"Once a man, twice a child." It's been a while since I read a children's book, a tradition I recently broke when I read a book about a grave problem in contemporary society, bullying.
According to BullyingCanada.ca, "approximately one in 10 children have bullied others and as many as 25 per cent of children in grades four to six have been bullied."
The children's book I read — "The Adventures of Gus and Isaac: Backyard Bullies" — is written by Debbie Hanlon and illustrated by Grant Boland.
The publisher describes the book this way: "When Isaac the bobtailed cat is being beaten up by the backyard bullies, Gus the seagull comes to the rescue."
In this story, bullies roam backyards, scaring everyone spitless. When Isaac moves into the neighbourhood, it's only a matter of time before he's the next target. However, the cat and seagull form a relationship, which enables them to stand up to the bullies.
I wondered why Hanlon wrote the book.
"As a single mother on social assistance, with three children to entertain, I found the cheapest way of doing that was to make up stories to tell them," she says. "That experience sowed a seed in me that maybe I could write a children's book ... It was a way I could talk to children on their level without sounding like I was telling them what to do."
Today, she wants to "help children with problems they face in real life."
Hanlon writes from her own painful experience with bullying.
She explains: "When I was 12, I moved from Chance Cove to St.

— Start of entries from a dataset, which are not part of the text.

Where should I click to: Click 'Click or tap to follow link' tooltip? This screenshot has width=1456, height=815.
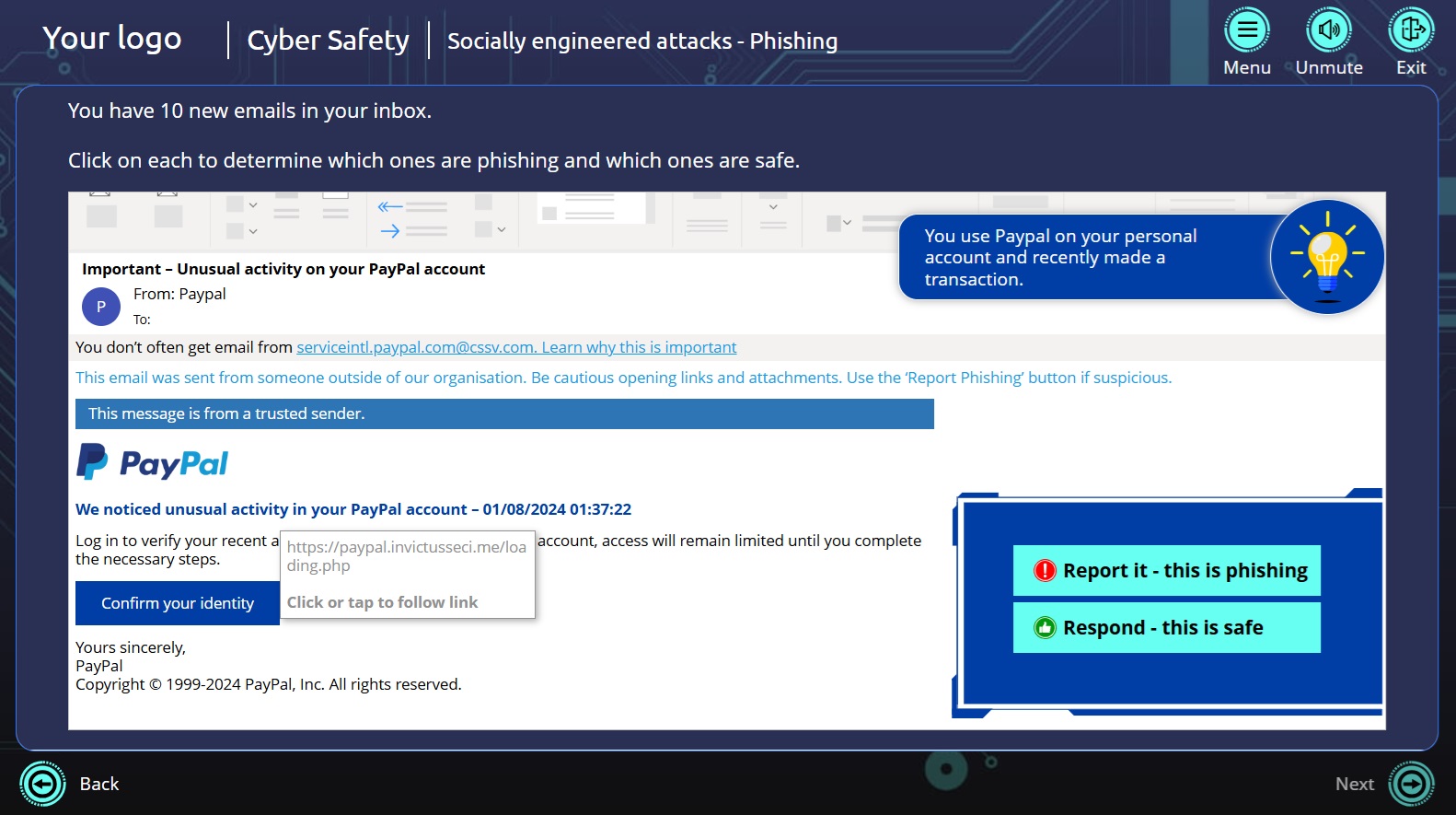pyautogui.click(x=382, y=602)
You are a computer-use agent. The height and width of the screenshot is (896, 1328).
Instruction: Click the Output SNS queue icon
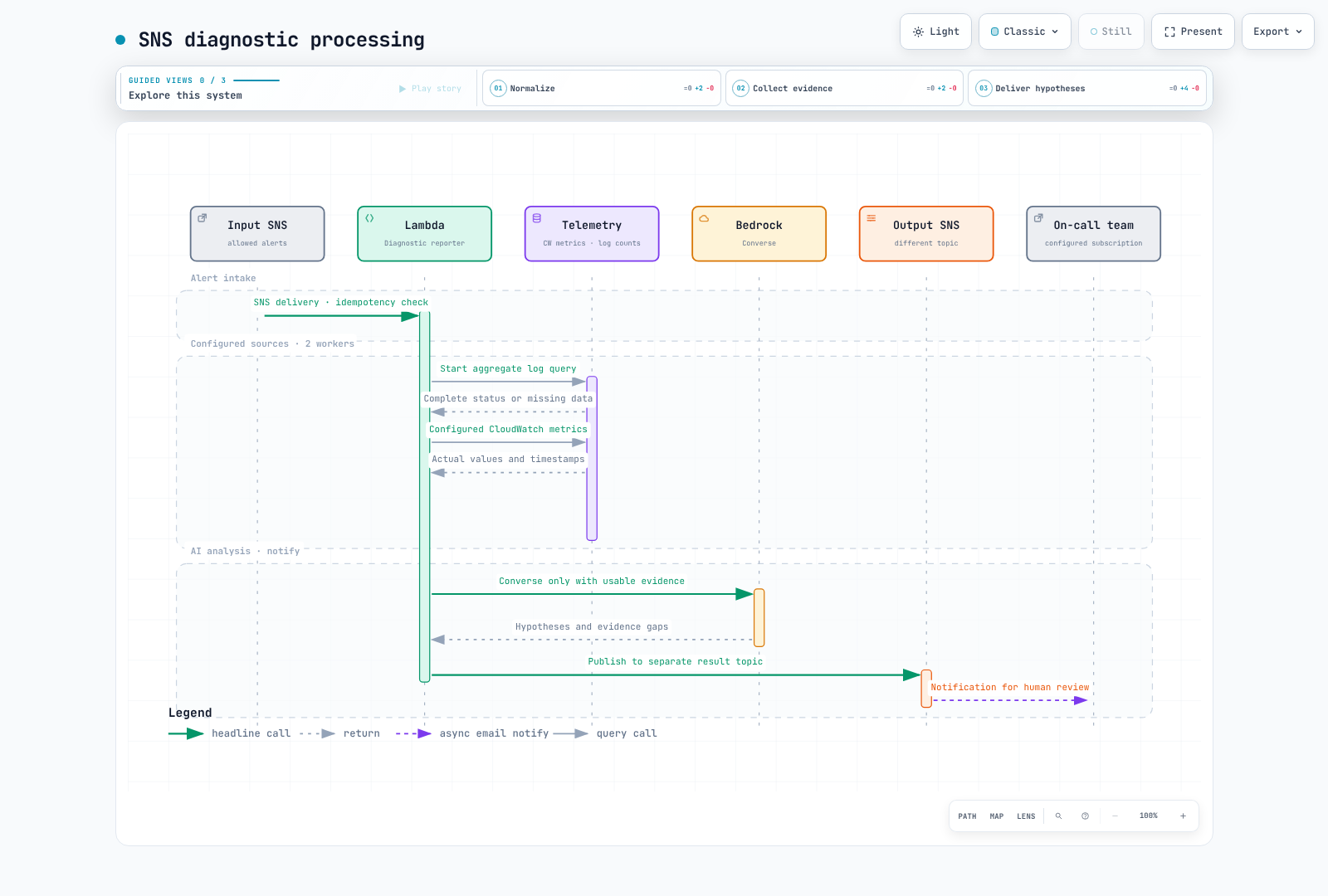[x=872, y=218]

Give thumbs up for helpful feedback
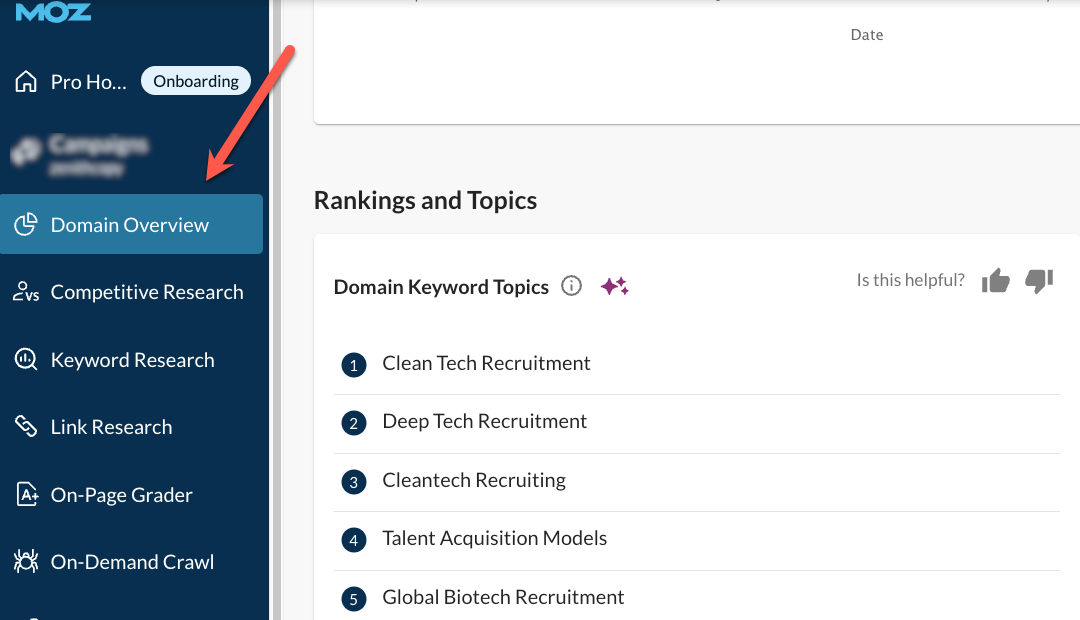coord(995,281)
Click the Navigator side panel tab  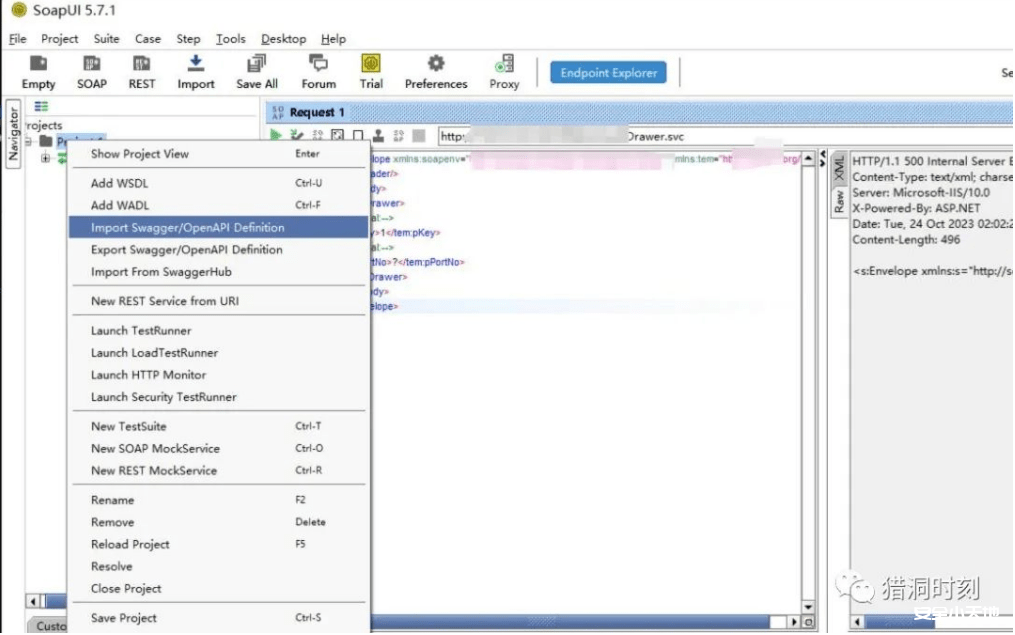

John's. Now, being a new skinny redhead with a bay accent in a large school, I stood out like a freckled thumb. I was bullied relentlessly."
She realizes "bullying cuts across all social and age levels." Child bullies tend to beget adult bullies, she suggests. "By then," she says, "it's too late."
Meanwhile, adults must "take charge and correct it. Bullying is a learned behaviour, so therefore it can be unlearned. To tackle such a serious issue, I strongly believe it starts with talking about it."
Hanlon sees her book as a way of opening the door for both children and adults to discuss bullying.
In the first of what is to be a series of Gus and Isaac books, "the main message is that being a bystander and just ignoring a bullying situation just isn't cool," the author says. To stand around and do nothing makes us "part of the problem, not the solution."
She says she was surprised by what she found while researching the topic. For example, "bystanders are also affected deeply by bullying, as the fear of being bullied sometimes results in the bystander joining in the bullying, as well as sometimes turning a blind eye."
She wants children to "know they're not powerless, that they can do something good, and also that the adults are here to help," she indicates.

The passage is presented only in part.